Our analysis included costs from both the primary sector and the secondary sector.
Our analysis accounted for the possible bias in the original study resulting from increased negative psychosocial consequences for participants in both the CT group and the control group after randomisation.
The risk of contamination, defined as screening in the control group (or reference group), was most likely low.
This study is not a randomised controlled trial, but we have adjusted the analysis for a number of possible confounders, in particular the socioeconomic variables.
The following costs have not been accounted for: costs in relation to days off work for CT screening and follow-up, costs of psychiatric hospitalisation, costs of medication bought without a prescription, costs of retirement and sick days and the influence of a cancer diagnosis on the insurance conditions of participants.

Introduction

There are strong incentives to screen for lung cancer: first, it is the primary cause of cancer-related deaths in the world^{1 2} and the aim of screening is to lower mortality by detecting and treating the cancer earlier. Second, most people diagnosed with lung cancer (80% in the USA) are former smokers³ who cannot benefit from primary prevention as they have already stopped smoking.

Lung cancer CT screening

In the USA, the National Lung Screening Trial (NLST) showed a 16% relative risk (RR) reduction in lung-cancer-specific mortality⁴ and 6.7% RR reduction in all-cause mortality after 6.5 years of follow-up.⁵ Based on these results, several American medical organisations recommend lung cancer screening,⁶ including the US Preventive Service Task Force (USPSTF)⁷ and The American Cancer Society.⁸ They recommend lung cancer CT screening for high-risk individuals: current smokers aged 55–74 (80 for USPSTF) with a smoking history of at least 30 pack-years; or, former smokers aged 55–74 (80 for USPSTF) who have stopped smoking within the past 15 years. As a consequence of the NLST study, lung cancer screening has now been implemented in the USA.
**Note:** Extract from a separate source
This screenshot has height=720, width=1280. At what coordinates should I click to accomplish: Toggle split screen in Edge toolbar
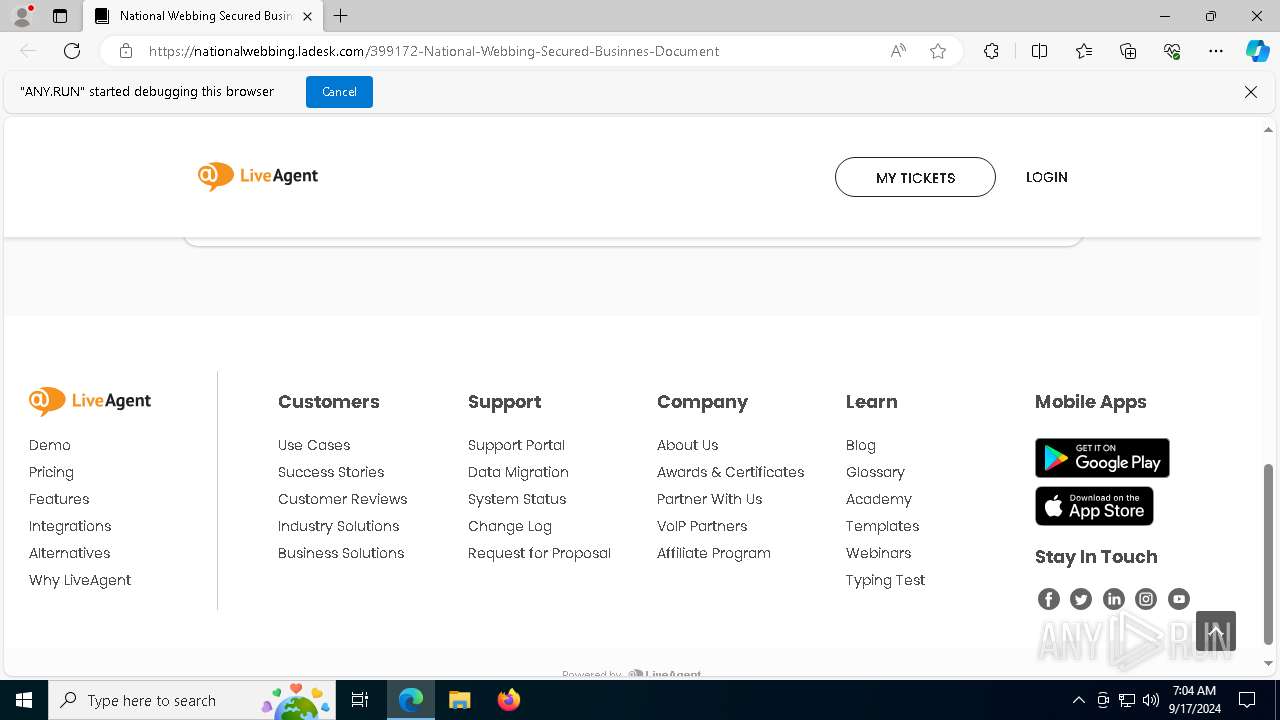pos(1039,51)
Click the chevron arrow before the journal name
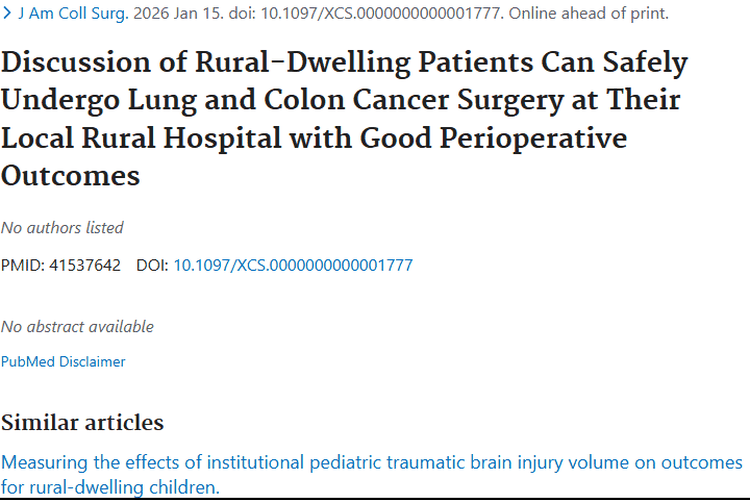 [x=6, y=13]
The European Society of Radiology (ESR) and the European Respiratory Society (ERS) also recommend lung cancer screening for high-risk individuals.⁶ In Europe, there have been seven randomised controlled trials (RCTs), including the Danish Lung Cancer Screening Trial (DLCST).³ So far, the European studies that have published their final mortality results were unable to find a statistically significant mortality reduction from screening.^{9 10} There could be a number of reasons for this finding: it could be due to lack of effect; a short follow-up period; the inclusion of more people with a lower risk (fewer pack-years of smoking) in the European trials and/or that the studies are underpowered.^{3 10–13}

Systematic reviews have found significant heterogeneity in methodology and results of economic evaluations of lung cancer screening.^{14 15} Several researchers have analysed the cost-effectiveness of CT screening based on the NLST. One study estimated that the cost of preventing one lung cancer death was US$240 000.¹⁶ A second study revealed that screening with low-dose CT would cost US$81 000 per quality-adjusted life year (QALY) gained.¹⁷ Other studies found that the cost per life-year saved would be below US$19 000¹⁸ and that the average annual cost of lung cancer screening per person screened would be US$241.¹⁹ A study assessing the cost-effectiveness of CT screening within the Canadian healthcare system, estimated a cost-effectiveness of CAD 52 000 per QALY²⁰ and another that high-risk screening would cost CAD 20 724 per QALI gained.

Using the outcomes from the NLST and cost and survival data in Australia estimated cost-effectiveness at AUD 233 000 per QALY gained.²¹

Two recent systematic reviews of cost-effectiveness analyses of Lung Cancer Screening concluded that it is still unclear whether or not low dose CT screening is cost effective.^{14 15} Several things can influence cost-effectiveness estimates among other: overdiagnosis, lead-time bias, the at-risk population, the characteristics of a smoking cessation programme and incidental findings.^{14 15} Only one study included incidental findings.^{15 17}

The Danish Lung Cancer Screening Trial (DLCST)

The DLCST included 4104 current or former heavy smokers and participants were randomly assigned to the CT group or the control group. All participants took part in annual lung function testing and smoking counselling. The participants in the CT group also received an annual CT scan.¹² Based on the DLCST, Rasmussen et al ²² investigated the direct and indirect costs of lung cancer screening. This study documented a statistically significant difference in total healthcare costs between the CT group and the control group when the costs of the screening programme were included. When these costs were excluded, there was no statistically significant difference between the two groups. According to the authors,^{22 23} three conditions might have influenced their cost estimates resulting in either an underestimation or an overestimation.

First, the participants in both the CT group and the control group experienced more negative psychosocial consequences after randomisation compared with baseline (before randomisation). This overall increased concern may have resulted in increased use of healthcare in both groups. In that case calculating the difference between costs in the two groups would then lead to underestimation of the real costs.

Second, lost income and productivity, early retirement, sick leave and use of medicines were not included in the analysis. Third, a further study on participation bias²⁴ showed that participants in DLCST differed significantly from a representative sample of heavy smokers in the general population. The DLCST participants reported fewer negative psychosocial aspects and experienced better living conditions compared with the random sample. This bias could have resulted in underestimation or overestimation of healthcare costs.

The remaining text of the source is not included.